Wheels came off the wagon as the Twins put four up in the third. Torii Hunter hit a three run shot to cap off the inning. Now all of a sudden, things aren’t looking so good. Twins 4, White Sox 2.
The Twins added a run with another RBI by Torii Hunter, and even worse, Santana is in a groove. He’s now up to eight strikeouts. Twins 5, White Sox 2.
Santana struck out 11, and the White Sox couldn’t do anything past those first few innings. They won the series though, and that’s what matters.
And what a pitching matchup we’ll get to see. Being stuck in a hotel room in the middle of no where isn’t fun, but seeing two of the best left handers in the American League go head to head (Santana vs. Buehrle) makes it a little more palatable. If it turns out being a good game (for the Sox), check back for updates.
It’d be nice if the White Sox could hand Santana his first loss in a long, long time and complete the sweep.
I don’t know how long they can keep this guy down. He was dominating in his first start of the season yesterday. You can check out the box score here, but he went seven innings and struck out ten. Unfortunately one of the two hits he gave up was a solo shot, and the end result was a no decision, but Charlotte won it in the ninth.
And if you haven’t checked it out, Minor League Baseball, which was an awesome site before, made some nice changes. It’s even easier to navigate now and still has a ton of information.
I know it’s early, but anytime you face the three time defending division champs, it’s an important series. And the Sox came out on top, bouncing back from that horrible loss on Thursday.
El Duque was awesome. Seven innings, one run and only six hits with five strikeouts. Hermanson then sealed the deal by throwing the final two, shutting out the Twins and striking out three.
The big inning for the Sox was the sixth. Paul Konerko hit a solo shot, and the two batters later, Aaron Rowand hit a two run shot to put the Sox up 4-1. They added a run in the seventh, but didn’t end up needing.
If you’d have asked me if I’d take the Sox being 3-1 at this stage with their current schedule, I was would have said absolutely. But they’re coming up on Radke then Santana, so a series win still isn’t a given.
It’s funny how when you blog, and you’re paying attention to a game, the story begins formulating in your mind. While I couldn’t watch this game, I was at least able to follow it by flipping over to Yahoo now and then to see what was happening.
And for most of the game, nothing was happening for the Sox. They were down 2-0 most of the game and the Indians tacked on what looked like an insurance run in the ninth. But the White Sox wouldn’t stay down as Paul Konerko and Jermaine Dye hit back-to-back homers to tie, and Juan Uribe later drove in Aaron Rowand to win it.
So the Sox are 2-0 and they already stand as the only undefeated team in the division. Maybe all those fourth place predictions were a little premature.

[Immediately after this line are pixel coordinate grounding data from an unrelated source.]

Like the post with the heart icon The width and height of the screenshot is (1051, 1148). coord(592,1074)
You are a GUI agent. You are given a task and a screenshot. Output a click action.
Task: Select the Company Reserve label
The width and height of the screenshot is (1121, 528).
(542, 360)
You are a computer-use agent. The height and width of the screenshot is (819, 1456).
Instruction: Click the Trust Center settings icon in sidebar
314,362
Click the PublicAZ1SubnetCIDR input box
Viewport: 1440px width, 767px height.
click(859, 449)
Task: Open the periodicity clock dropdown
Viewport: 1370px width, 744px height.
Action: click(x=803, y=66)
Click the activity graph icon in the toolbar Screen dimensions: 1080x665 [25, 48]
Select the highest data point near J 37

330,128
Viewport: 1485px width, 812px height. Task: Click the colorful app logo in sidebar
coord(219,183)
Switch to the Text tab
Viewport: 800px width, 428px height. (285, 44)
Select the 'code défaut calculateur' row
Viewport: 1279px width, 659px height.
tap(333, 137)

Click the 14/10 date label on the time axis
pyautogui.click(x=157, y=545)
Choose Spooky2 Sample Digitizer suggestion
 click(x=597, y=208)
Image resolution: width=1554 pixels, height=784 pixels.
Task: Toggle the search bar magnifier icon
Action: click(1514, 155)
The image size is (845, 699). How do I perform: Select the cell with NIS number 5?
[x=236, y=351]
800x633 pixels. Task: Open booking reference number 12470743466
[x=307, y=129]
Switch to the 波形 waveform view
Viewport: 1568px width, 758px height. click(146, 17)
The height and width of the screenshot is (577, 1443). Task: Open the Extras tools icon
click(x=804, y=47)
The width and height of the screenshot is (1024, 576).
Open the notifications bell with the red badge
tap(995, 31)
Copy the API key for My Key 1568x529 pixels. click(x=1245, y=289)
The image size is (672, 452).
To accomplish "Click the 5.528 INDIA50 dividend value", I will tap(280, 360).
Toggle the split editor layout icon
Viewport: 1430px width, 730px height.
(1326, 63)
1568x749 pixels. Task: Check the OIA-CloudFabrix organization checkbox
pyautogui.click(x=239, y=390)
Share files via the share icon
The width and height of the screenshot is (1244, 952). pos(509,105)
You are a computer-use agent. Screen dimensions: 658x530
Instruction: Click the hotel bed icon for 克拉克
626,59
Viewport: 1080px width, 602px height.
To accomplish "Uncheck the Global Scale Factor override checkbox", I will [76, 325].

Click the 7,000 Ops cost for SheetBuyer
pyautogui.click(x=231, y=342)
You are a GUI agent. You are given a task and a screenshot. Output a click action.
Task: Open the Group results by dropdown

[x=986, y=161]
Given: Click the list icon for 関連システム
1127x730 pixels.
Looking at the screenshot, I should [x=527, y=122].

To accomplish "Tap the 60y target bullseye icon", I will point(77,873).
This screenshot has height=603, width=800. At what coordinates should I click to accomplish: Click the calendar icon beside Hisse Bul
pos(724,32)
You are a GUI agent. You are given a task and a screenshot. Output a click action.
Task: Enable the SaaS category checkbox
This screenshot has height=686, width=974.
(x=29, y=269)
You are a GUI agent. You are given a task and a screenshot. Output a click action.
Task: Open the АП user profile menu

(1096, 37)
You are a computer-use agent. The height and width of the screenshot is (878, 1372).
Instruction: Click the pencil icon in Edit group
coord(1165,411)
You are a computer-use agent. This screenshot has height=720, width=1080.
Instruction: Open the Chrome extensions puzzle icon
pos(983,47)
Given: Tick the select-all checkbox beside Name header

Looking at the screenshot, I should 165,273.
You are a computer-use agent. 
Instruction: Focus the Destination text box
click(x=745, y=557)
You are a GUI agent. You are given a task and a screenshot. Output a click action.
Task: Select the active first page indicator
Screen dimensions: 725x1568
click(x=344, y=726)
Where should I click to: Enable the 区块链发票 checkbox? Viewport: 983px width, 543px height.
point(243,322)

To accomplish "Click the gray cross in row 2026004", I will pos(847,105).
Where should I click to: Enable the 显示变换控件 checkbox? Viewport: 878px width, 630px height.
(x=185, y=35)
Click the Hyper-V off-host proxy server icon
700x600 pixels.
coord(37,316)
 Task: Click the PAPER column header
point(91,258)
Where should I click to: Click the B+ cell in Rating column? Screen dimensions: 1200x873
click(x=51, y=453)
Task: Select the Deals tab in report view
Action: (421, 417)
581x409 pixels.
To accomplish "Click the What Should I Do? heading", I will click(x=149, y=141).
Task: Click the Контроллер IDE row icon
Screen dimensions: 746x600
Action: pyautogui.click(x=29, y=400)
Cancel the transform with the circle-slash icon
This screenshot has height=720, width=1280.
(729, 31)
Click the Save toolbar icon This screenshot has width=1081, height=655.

Part of the problem with living in parts unknown is you don’t get to see a lot of your team’s home games. You can check out who’s playing on ESPN in your hotel room now and then, but this hotel doesn’t have WGN so I don’t get to see my Sox play too often. I was working this afternoon anyway, but I was closely watching updates of the game on the net.
And what a game. Despite only getting five hits, the White Sox squeaked by the Indians 1-0. Mark Buehrle was about as stingy as you can get, giving up only two hits and a walk through eight innings. Aaron Rowand’s RBI single in the seventh was the sole run the Sox needed to win the game.
So I guess Guillen’s one base at a time strategy will work, as long as we get near perfect pitching. Hopefully Wednesday the Sox will be able to get the bats going and take Millwood out of the game early.
No story had me more worried then the stress fracture turned stress point turned non-issue then what happened to Mark Buehrle. Even with the addition of guys like Orlando Hernandez and Freddy Garcia, Buehrle remains the ace, and according to this story, he’s ready to go for opening day. Great news.
In other news, Chris Widger won the job of being the back up catcher. He hit .250 in 36 at bats.
And finally, MLB.com has their preview of the Sox, including their projected lineup and rotation.